The crew will also leave the capsule on their own after splashdown to test how future crews can exit spacecraft on missions to the moon and beyond. “When you land on the moon or Mars or any planetary surface, there’s not going to be any recovery team there to greet you,” she said. “We really want to start understanding what crews are capable of right when they land.”

Chun Wang (third from left) will command the Fram2 private astronaut mission launching on a Crew Dragon as soon as late 2024. Credit: SpaceX

Dragon will spend about three and a half days in orbit before returning to Earth. The mission will be the first Crew Dragon mission to splash down off the California coast after all previous missions returned off the Florida coast.

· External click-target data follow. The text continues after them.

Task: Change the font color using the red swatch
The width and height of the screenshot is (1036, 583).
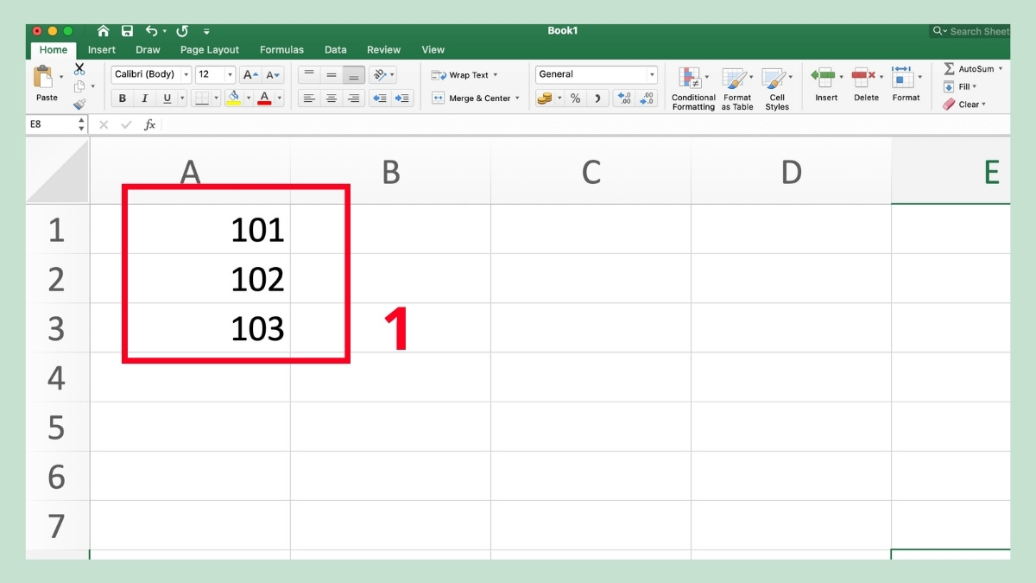Action: pos(263,98)
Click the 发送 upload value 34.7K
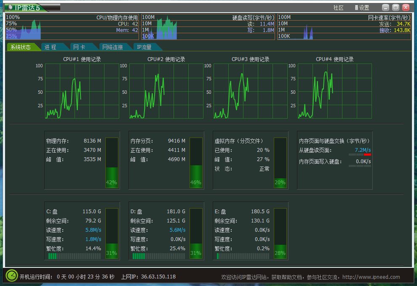This screenshot has width=417, height=286. 403,24
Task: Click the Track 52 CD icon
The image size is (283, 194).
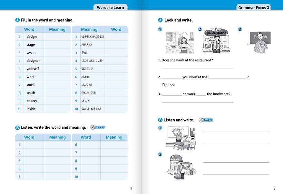Action: click(201, 120)
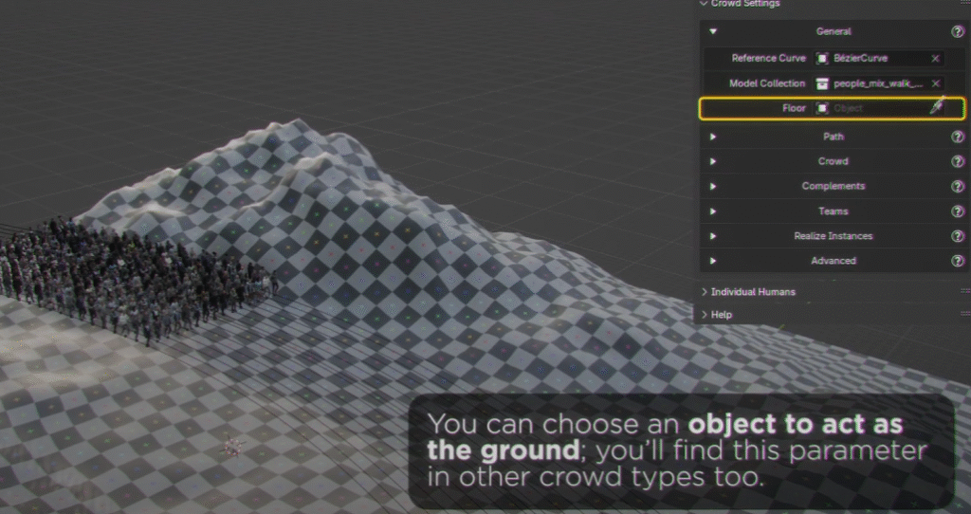Remove the Model Collection assignment
This screenshot has width=971, height=514.
click(x=935, y=83)
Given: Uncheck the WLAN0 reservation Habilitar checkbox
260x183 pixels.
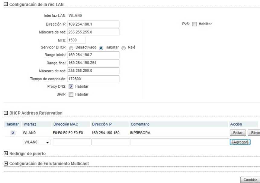Looking at the screenshot, I should 13,133.
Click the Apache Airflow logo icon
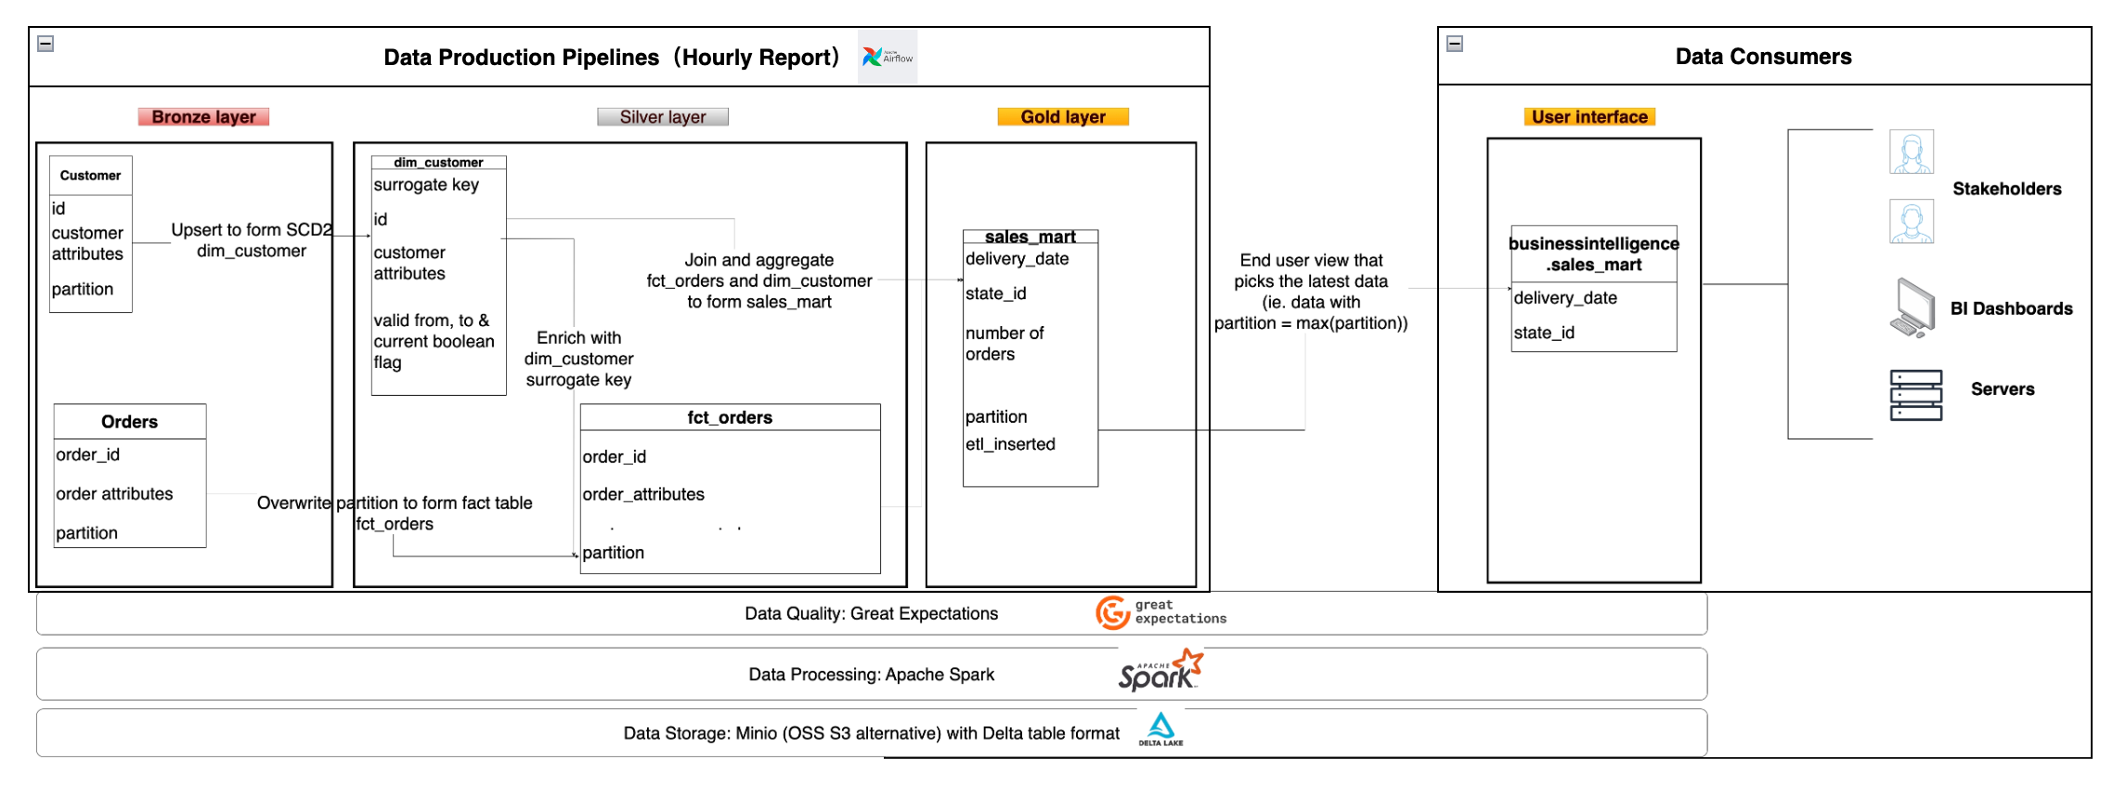Screen dimensions: 2113x786 [x=887, y=58]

SpaceX announced the change in recovery plans last July to prevent debris from the trunk section of Dragon, which on past flights has been jettisoned before the reentry burn, to make an uncontrolled reentry. Portions of the trunk have survived reentry and reached the ground in locations ranging from Australia to North Carolina to, most recently, Morocco.

On Fram2 and subsequent Dragon missions, the spacecraft will do the deorbit burn with the trunk attached and then jettison it. “That guarantees that it’s going to come in in a controlled way. We know pretty much exactly where it’s going to come in,” Jon Edwards, vice president of Falcon and Dragon at SpaceX, said at the pre-launch event. Shifting splashdowns to California will ensure any trunk debris splashes down in the ocean.

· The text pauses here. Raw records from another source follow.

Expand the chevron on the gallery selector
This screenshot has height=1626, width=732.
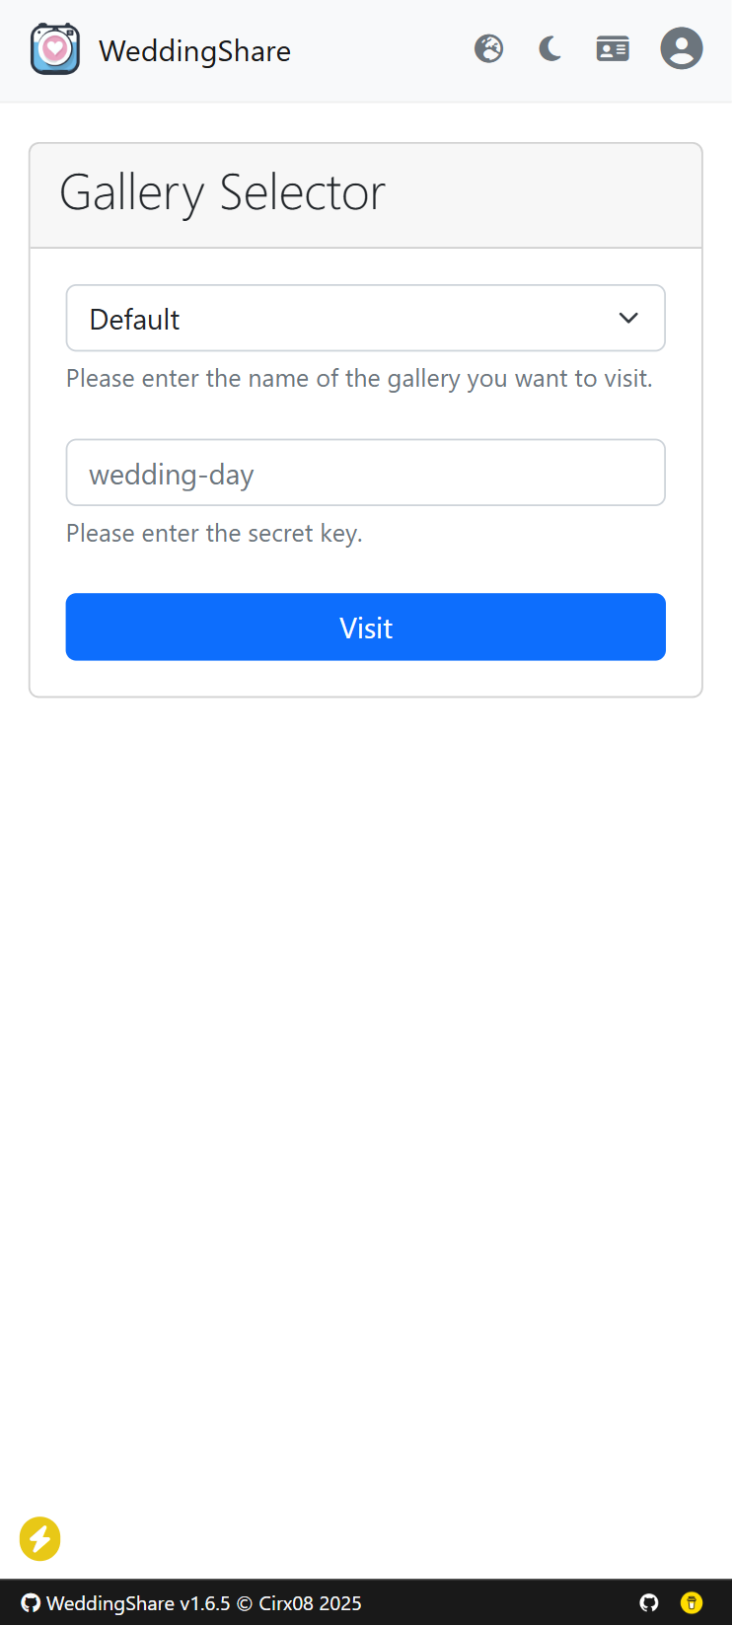(x=628, y=318)
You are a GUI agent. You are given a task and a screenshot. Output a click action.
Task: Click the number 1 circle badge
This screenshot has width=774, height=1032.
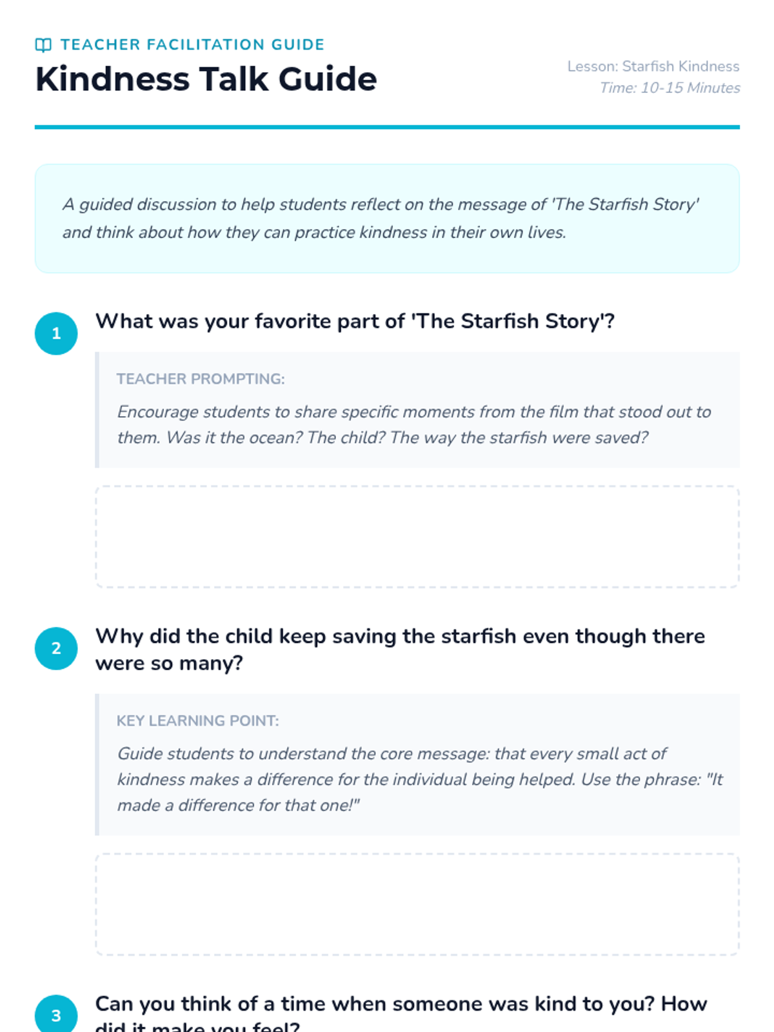pos(56,333)

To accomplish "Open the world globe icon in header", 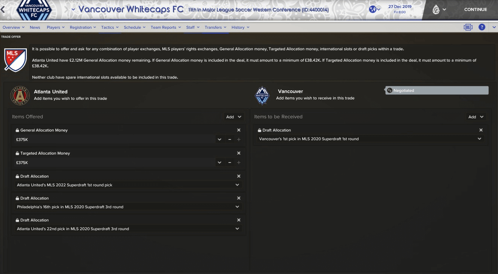I will click(373, 9).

For SpaceX, it marks a return to California, which hosted splashdowns of the first-generation cargo Dragon. “Weather is typically better on the West Coast,” he said, with more favorable ground-level winds. The main challenge is the marine layer of clouds, which can limit helicopter operations to support crew recovery.

This mission also required a new trajectory for the Falcon 9 launch, going south just off the Florida coast. “Dragon is basically programmed to dodge Florida, Cuba, Panama and Peru,” Edwards said, ensuring that in an abort that the capsule would land in the water.

Fram2 does build on some earlier missions, including the two previous Crew Dragon missions that did not go to the ISS, Inspiration4 and Polaris Dawn. Fram2 is using the same large window, or cupola, in the nose first flown on Inspiration4, said Kiko Donchev, vice president of launch at SpaceX.

“I think we could have flown this mission earlier had the mission design come,” he said. “We like to stack new things off of capabilities we’ve built before.”

“This mission is not a cookie-cutter,” Edwards said.